# START OF Text passage

Mary Cassatt, Child Picking a Fruit, 1893, 
oil on canvas, Virginia Museum of Fine Arts, Richmond, Gift of Ivor and Anne Massey. © Virginia Museum of Fine Arts (photo by Travis Fullerton)

The final impressionist exhibition in 1886 marked a turning point in Degas and Cassatt’s relationship. Although their friendship endured until his death, their interactions noticeably diminished as they began to move in different directions. Cassatt focused increasingly on depictions of mothers and children. The once energetic brushwork of her earlier impressionist paintings gave way to greater precision, and she developed a proclivity for bold colors and elaborate patterns. Degas’s art underwent a radical stylistic transformation as well. His compositions became increasingly simplified, his colors more vibrant, his paint handling broader and more expressive. He also devoted much of his energy to reworking earlier canvasses.

# END OF Text passage
# START OF Material provided

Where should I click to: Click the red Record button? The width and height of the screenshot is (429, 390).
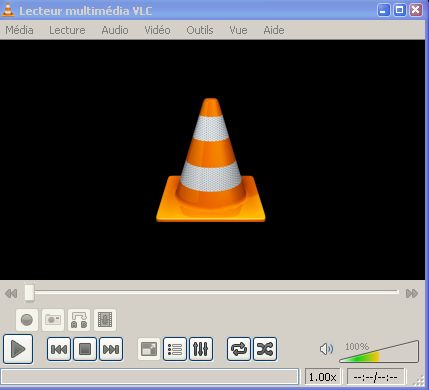point(27,320)
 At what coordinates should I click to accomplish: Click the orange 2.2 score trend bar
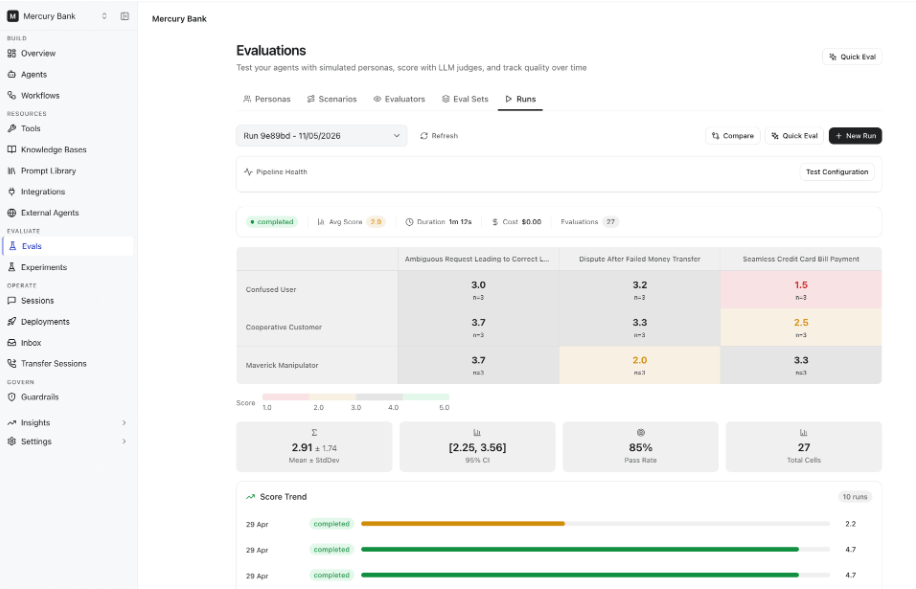[x=463, y=524]
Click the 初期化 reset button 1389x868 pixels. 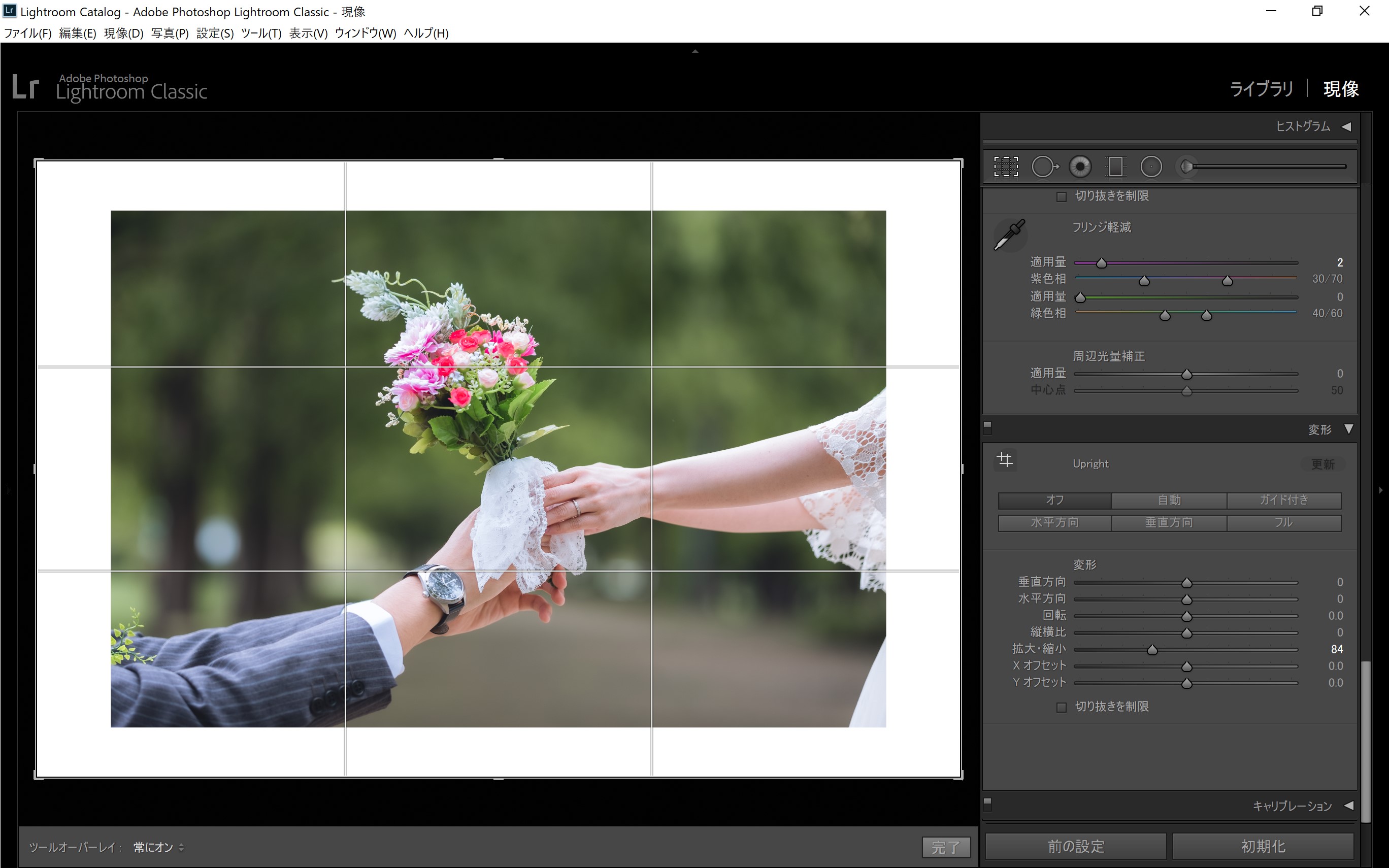(1263, 846)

# END OF Material provided

Written problem A
Rewrite the passage on Degas and Cassatt, starting with the words "The final impressionist" and ending after "reworking earlier canvasses.". Put "decreased" in place of "diminished".
Written problem B
Extend the passage on Degas and Cassatt beyond its final sentence.

Output A
The final impressionist exhibition in 1886 marked a turning point in Degas and Cassatt’s relationship. Although their friendship endured until his death, their interactions noticeably decreased as they began to move in different directions. Cassatt focused increasingly on depictions of mothers and children. The once energetic brushwork of her earlier impressionist paintings gave way to greater precision, and she developed a proclivity for bold colors and elaborate patterns. Degas’s art underwent a radical stylistic transformation as well. His compositions became increasingly simplified, his colors more vibrant, his paint handling broader and more expressive. He also devoted much of his energy to reworking earlier canvasses.

Output B
DEX23

Mary Cassatt, Maternal Caress, 1890–1891, color drypoint and aquatint, National Gallery of Art, Chester Dale Collection

One shared preoccupation of the 1890s was color printmaking, but here, too, each artist adopted a distinct approach. Enthralled by an exhibition of Japanese wood-block prints she saw in Paris in April 1890, Cassatt undertook a series of colored etchings in which she adapted the flat planes of color and crisp delineation of the Japanese prints to depict scenes in the everyday life of upper middle-class Parisian women. And Degas, inspired by a visit he made to Burgundy in October 1890, began work on a series of landscape prints. He produced some fifty of them using the monotype technique, applying colored oil paints directly to a glass or metal plate and printing a single impression each time. Spontaneous, expressive, and verging on true abstraction, these “imaginary landscapes,” as he called them, were the very antithesis of Cassatt’s meticulous color prints.

When Degas died in 1917, Cassatt was deeply saddened: “He was my oldest friend here,” she wrote, “and the last great artist of the nineteenth century.”